Modena. Aggredisce i carabinieri intervenuti per aiutarla

La pattuglia temeva che avesse subito un’aggressione Ha risposto con insulti, calci, pugni e addirittura un morso   

MODENA. Insulti, calci, pugni fino addirittura ai morsi sul braccio. Così una 30enne ha risposto ai carabinieri del Radiomobile intervenuti la notte scorsa solo per accertarsi che stesse bene.

È successo alle 3.15 in una stradina di campagna dietro la Motorizzazione. Durante il pattugliamento hanno notato una scena strana: un Volkswagen Caddy fermo a lato strada con un uomo fuori in piedi davanti allo sportello passeggeri aperto che discuteva con la ragazza dentro, in atteggiamenti poco chiari. I militari hanno temuto che l’avesse picchiata e si sono fermati per accertamenti. Lui, un 56enne italiano, ha fornito subito i documenti dicendo che avevano litigato ma che ormai era tutto a posto. Lei, una volta uscita, ha fatto il finimondo: ha rifiutato di fornire le generalità dicendo che le aveva già date in caserma giovedì quando aveva denunciato di essere stata rapinata della borsetta mentre camminava sui viali vicino a un chiosco. Toni sempre più aggressivi e poi appunto pugni e calci (anche alla gazzella) fino a morsicare un vicebrigadiere sul braccio sinistro, causandogli anche una lesione al polso. È stata quindi arrestata per resistenza a pubblico ufficiale e denunciata per lesioni personali, danneggiamento aggravato e rifiuto a fornire le generalità. Anche in auto e in ufficio ha continuato a far danni nella sua furia. Tanto da far nascere il sospetto che fosse sotto l’effetto di qualche sostanza. Cinque giorni di prognosi per il vicebrigadiere, nel referto del Pronto soccorso.

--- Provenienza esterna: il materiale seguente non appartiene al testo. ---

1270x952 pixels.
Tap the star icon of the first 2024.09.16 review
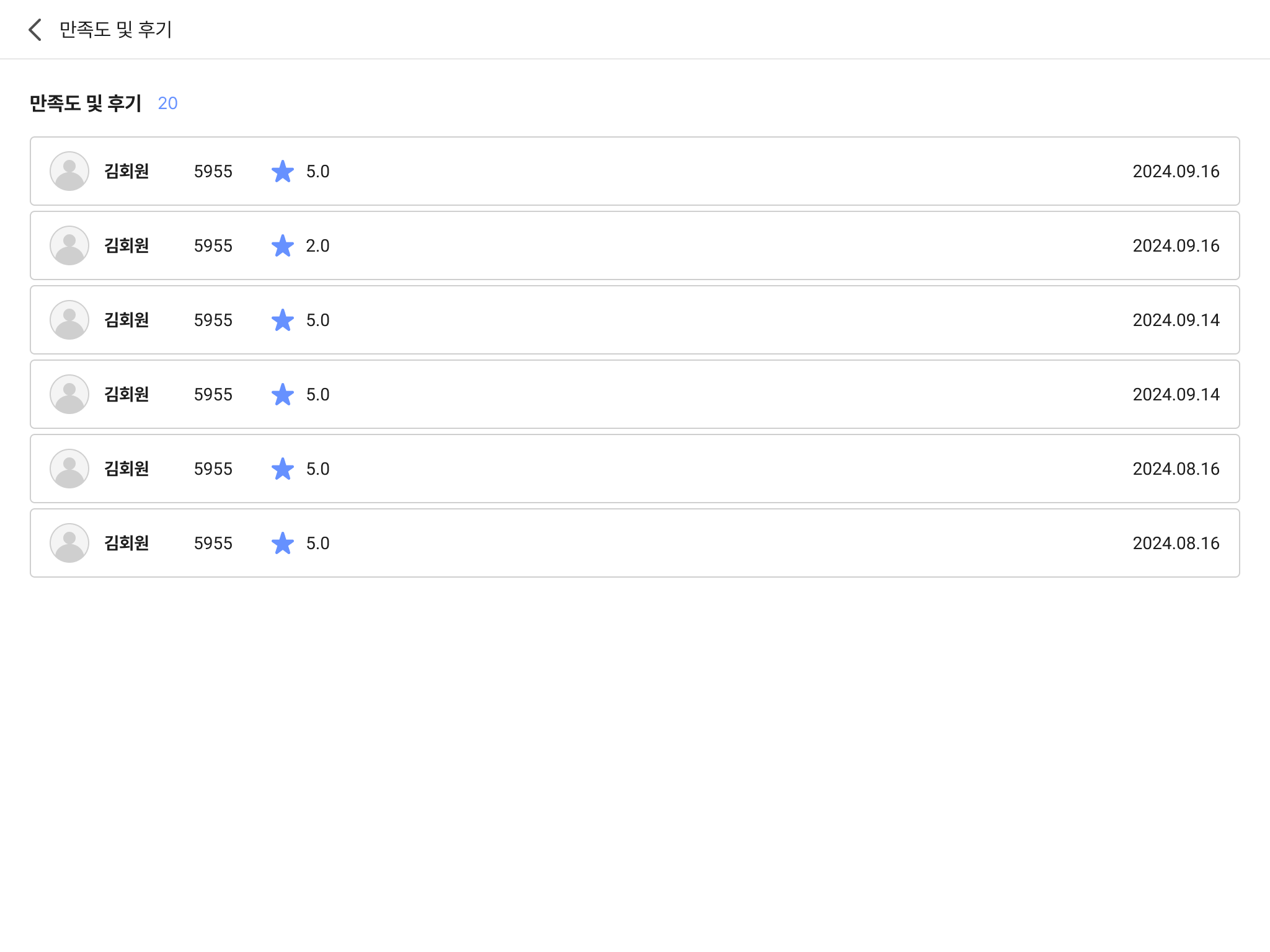tap(283, 171)
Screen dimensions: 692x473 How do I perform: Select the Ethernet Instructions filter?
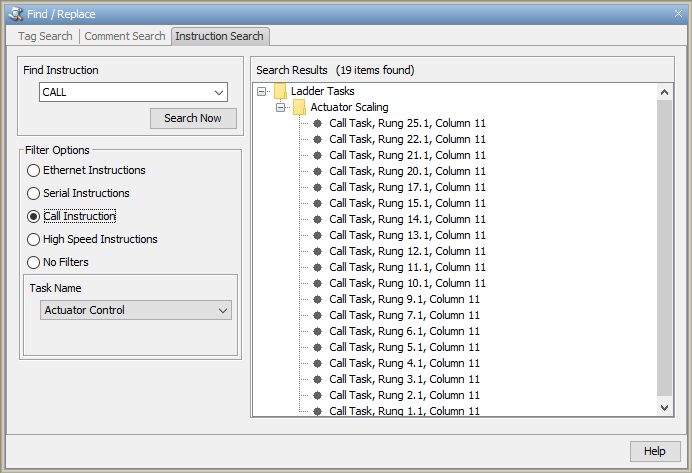tap(34, 171)
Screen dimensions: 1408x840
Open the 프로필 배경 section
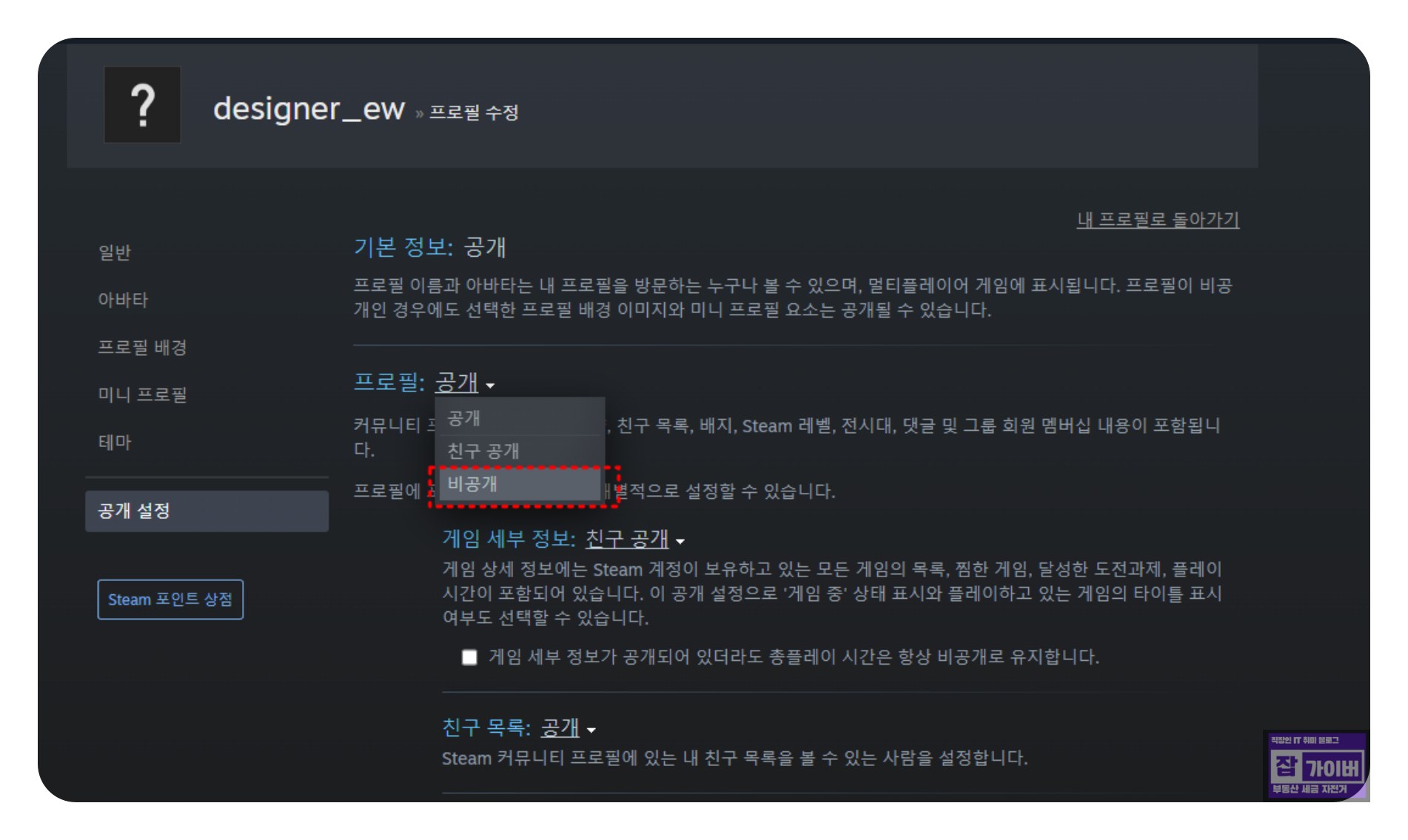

Ieri mattina la 30enne, alta ed elegante, sembrava un’altra donna davanti al giudice per la direttissima: tranquilla e remissiva, assistita dall’avvocato Gianluca Barbiero ha detto di aver agito d’istinto dopo lo choc della rapina del giorno prima, quando un giovane le aveva strappato la borsa coltello alla mano. In sostanza la ragazza, con già pendente una denuncia per resistenza, ha sostenuto di non averli riconosciuti come carabinieri (nonostante fossero in divisa e peraltro sopraggiunti a lampeggianti accesi) pensando che fossero malviventi. Quali che siano state le cause di questa reazione spiazzante (non è stato chiarito il rapporto che aveva con il 56enne), il giudice ha convalidato l’arresto ma vista la condotta successiva l’ha scarcerata, aggiornando il processo al 19 gennaio. I carabinieri hanno dovuto anche riaccompagnarla a casa, dato che era appiedata.